While visiting family in Colorado, my husband Tom and I took a six hour road trip to visit with Emily Miller, founder and owner of the Colorado Burial Preserve in Florence, CO. It is the state’s first dedicated green cemetery located on 65 acres of arid land that is home to prairie grasses and wildflowers, juniper and pinyon trees and cacti galore. It has been open since 2021 and has accommodated 36 burials for individuals who wanted a wild final resting place. Emily, who came from a career in the funeral industry, was in the first cohort that participated in the Green Burial Masterclass. She told us that she felt green burial was a more authentic way to care for our dead while protecting local watersheds and the quality of native habitats.

The landscape of this cemetery is certainly unique. There are six burial gardens that have been divided into plots by a surveyor experienced in cemetery planning. Each burial garden has a slightly different landscape and vista. The cemetery land is challenged by drought, erosion, and invasive species, but each burial plot is enrolled in a Native Prairie Restoration program to seed and weed in the disturbed area until the natural balance is restored.
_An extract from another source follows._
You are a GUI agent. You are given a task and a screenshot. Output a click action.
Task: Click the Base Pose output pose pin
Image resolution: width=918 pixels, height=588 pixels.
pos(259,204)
When we visited, we saw the beginnings of infrastructure such as hiking trails, a parking lot and the sites of a future pavilion for gatherings with a bathroom and office and a small chapel. For now there is a port-o-let, a shed for the all-important golf cart, hand tools and other items necessary for burials. Emily has the zeal exhibited by so many of us in the natural burial movement. We believe in the standards of the Green Burial Council which are designed to promote a way for our remains to give something back to the earth. I have no doubt that the Colorado Burial Preserve will continue to be an outstanding community resource not only for the dead but for the living as well.